# Ball crank puller



## Getaway (Nov 4, 2013)

I was working on my Burke Mill and needed to remove a Ball Crank so I made this.


----------



## DMS (Nov 4, 2013)

Nicely done. Do you have a bender to do the straps?


----------



## Getaway (Nov 4, 2013)

I don't have a bender.  I wish I could bend some things like that.  I carved them out of a block of 1018 CRS. My Burke Millrite is not operational yet so I did it the only way I knew how with what I had.

Band sawed the stock about 5/8" to long
Dressed the sides & ends on the Millwaukee tool & cutter grinder. 
Drilled and bored the hole on the lathe.
Sawed and filed the slot
Sawed to length and rounded the end on the Belt sander.

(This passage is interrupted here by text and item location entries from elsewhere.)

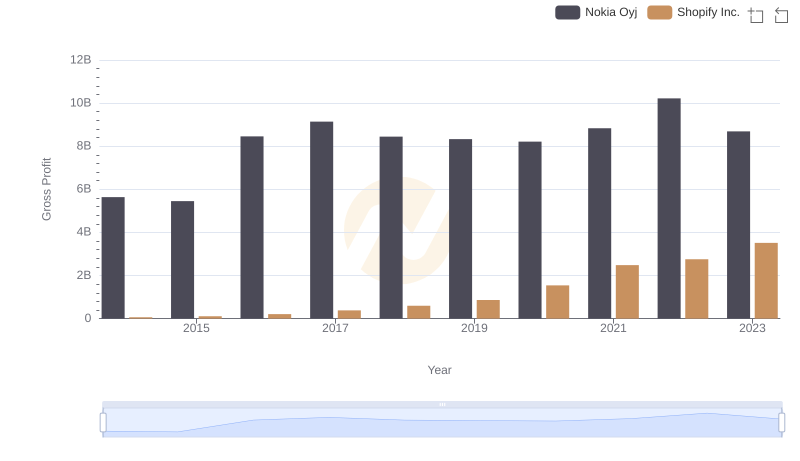Select the Shopify bar for 2023
This screenshot has width=800, height=461.
pyautogui.click(x=766, y=280)
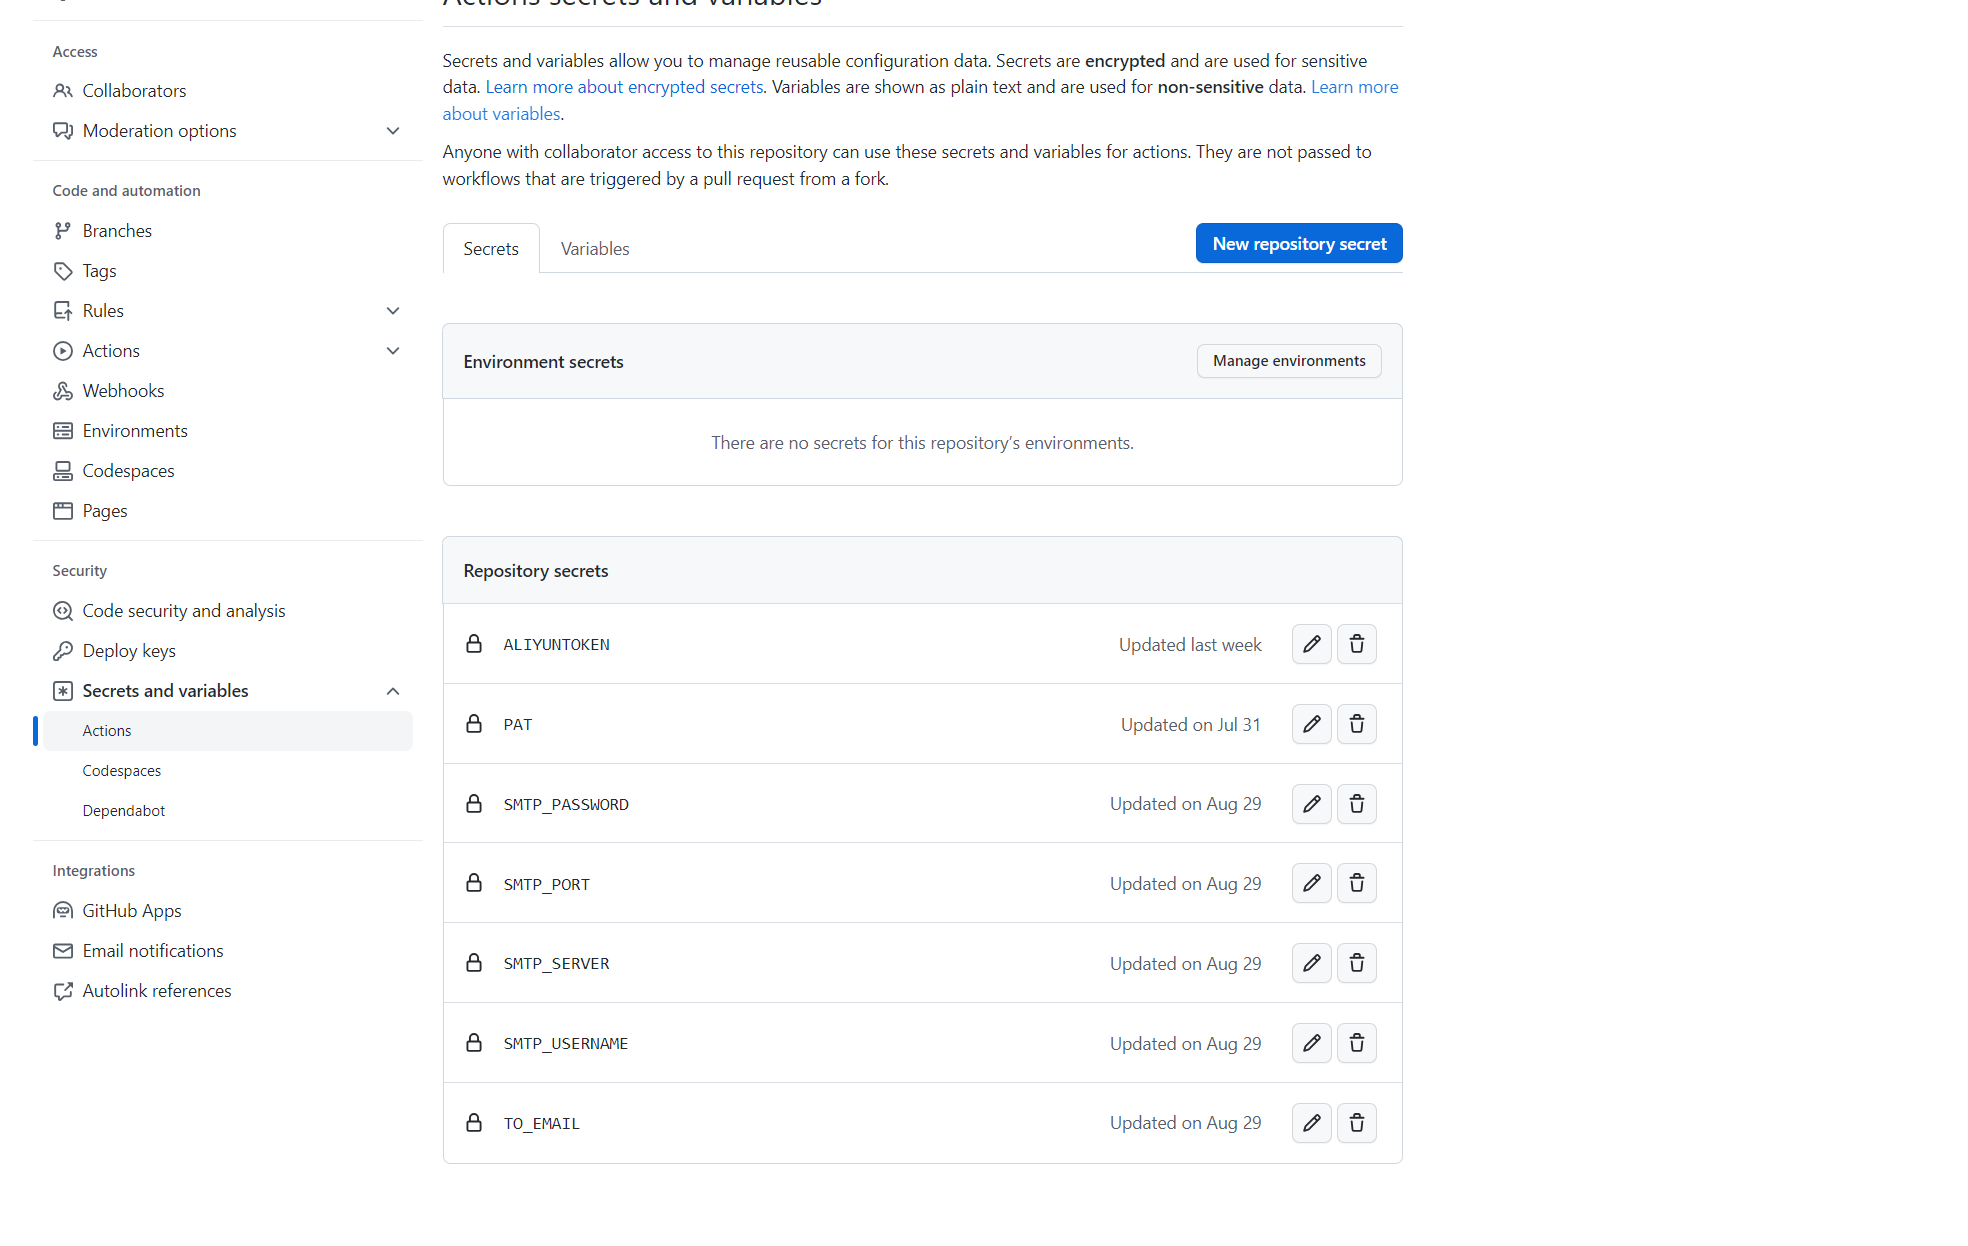This screenshot has height=1246, width=1968.
Task: Collapse the Secrets and variables section
Action: 393,690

Thought I would never get done.


----------



## Scruffy (Nov 4, 2013)

[QUORrTE=Getaway;156672]I don't h a bender.  I wish I could bend some things like that.  I carved them out of a block of 1018 CRS. My Burke Millrite is not operational yet so I did it the only way I knew how with what I had.

Band sawed the stock about 5/8" to long
Dressed the sides & ends on the Millwaukee tool & cutter grinder. 
Drilled and bored the hole on the lathe.
Sawed and filed the slot
Sawed to length and rounded the end on the Belt sander.

Thought I would never get done.[/QUOTE]

- - - Updated - - -

Supper nice job!!just shows you with a little thought. You can make do with what you have


 Scruffy


----------



## DMS (Nov 4, 2013)

They look better than any bent pieces I have seen. Probably more work than you wanted to put into a simple tool, but hey nobody said this hobby was for the impatient


----------



## Terrywerm (Nov 4, 2013)

Nice job, Getaway!  As already mentioned, there is more than one way to skin a cat, which you proved here.


----------



## RandyM (Nov 5, 2013)

Yup, nice tool. Did you get the handle off the machine?


----------



## Getaway (Nov 5, 2013)

Yes.  The handle was almost off when I took the picture.  It was not all that tight.  Some day I need to make a nice "Bolt" for the puller.  

Thanks Guys for all the kind words.  I read this form almost every day.


----------



## 283v8 (Nov 11, 2013)

Beautiful handmade piece. You surely did a nice job. amazing what one can do with thought, patience, and elbow grease.


----------